Besik Pridonashvili

Personal information
- Full name: Besik Pridonashvili
- Date of birth: 11 March 1961 (age 64)
- Place of birth: Tbilisi, Georgian SSR, Soviet Union
- Height: 1.79 m (5 ft 10 in)
- Position: Forward

Youth career
- 1978–1979: Aviatori

Senior career*
- Years: Team / Apps / (Gls)
- 1980–1981: Guria / 22 / (2)
- 1981–1982: Dinamo Tbilisi / 0 / (0)
- 1983–1984: Guria / 69 / (22)
- 1985: Dinamo Tbilisi / 9 / (0)
- 1986–1992: Guria / 222 / (75)
- 1992–1993: Alazani / 18 / (10)
- 1993–1994: Guria / 22 / (12)
- 1994–1995: Shevardeni 1906 / 24 / (5)

= Besik Pridonashvili =

Georgian footballer

Besarion (Besik) Pridonashvili (ბესიკ ფრიდონაშვილი; born 11 March 1961) is a Georgian retired football player who played as a forward.

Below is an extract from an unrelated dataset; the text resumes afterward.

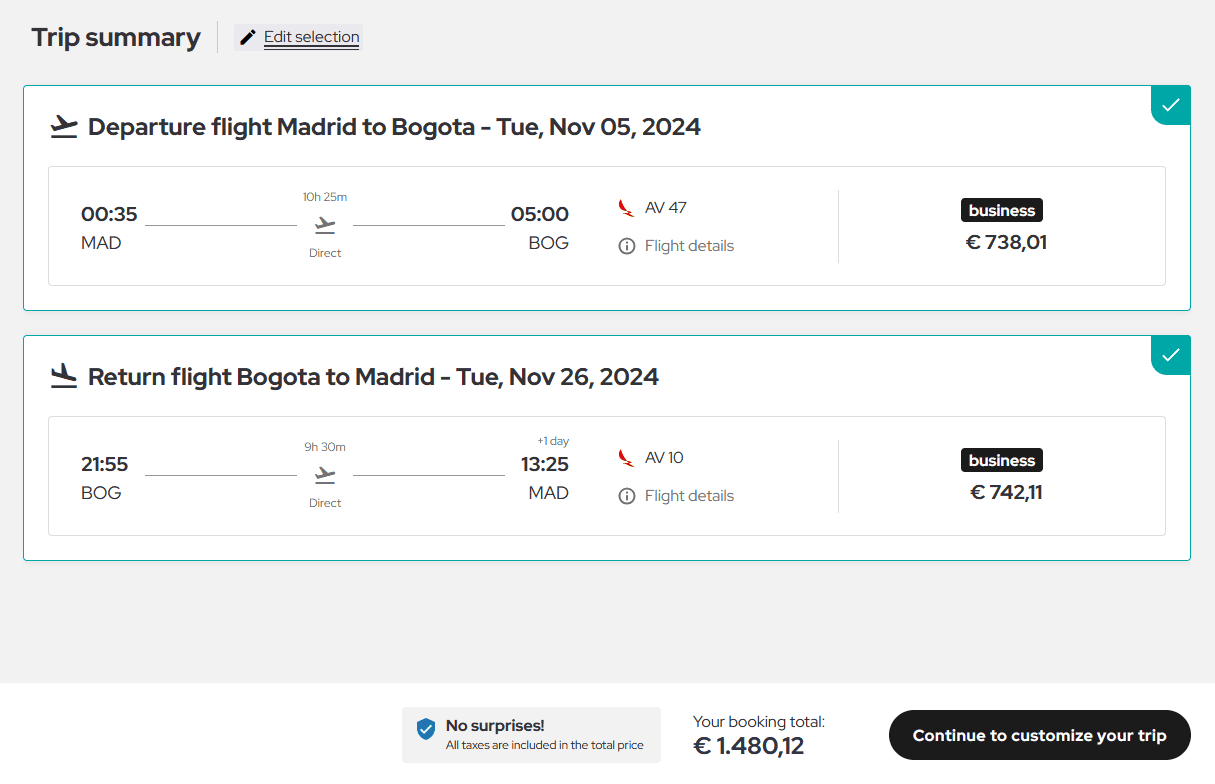Click the No surprises shield icon
1215x784 pixels.
[426, 729]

During his 15-year career, Pridonashvili scored 122 goals in 386 league appearances, mostly for Guria. He is the winner of the Georgian Cup and two-time runner-up of the Umaglesi Liga.

==Career==
Born in Tbilisi, Pridonashvili began his professional career at second-division club Guria. In his first season with the club in 1980, Pridonashvili scored once in twelve league appearances. Two years later, he moved to the reserve team of Dinamo Tbilisi.

After another two-year period with Guria, Pridonashvili returned to Dinamo in 1985 and made nine appearances in the Soviet Top League. A year later, the forward was signed again by Guria who were fighting for promotion in the First League. On 12 November 1986, in a crucial match held in Batumi, Pridonashvili scored a late winner against Lokomotiv Moscow to seal Guria's historic promotion. He finished the season as a joint topscorer with Vazgen Manasian.

During the remaining three seasons in the Soviet leagues, Pridonashvili took part in 103 official games, scoring 21 goals.

On 18 November 1990, Pridonashvili netted an extra-time winner in a Georgian Cup final against Tskhumi, making another historic achievement for Guria. He was also one of the leading players, making a vital contribution to Guria's second-place finish twice in a row in the national league.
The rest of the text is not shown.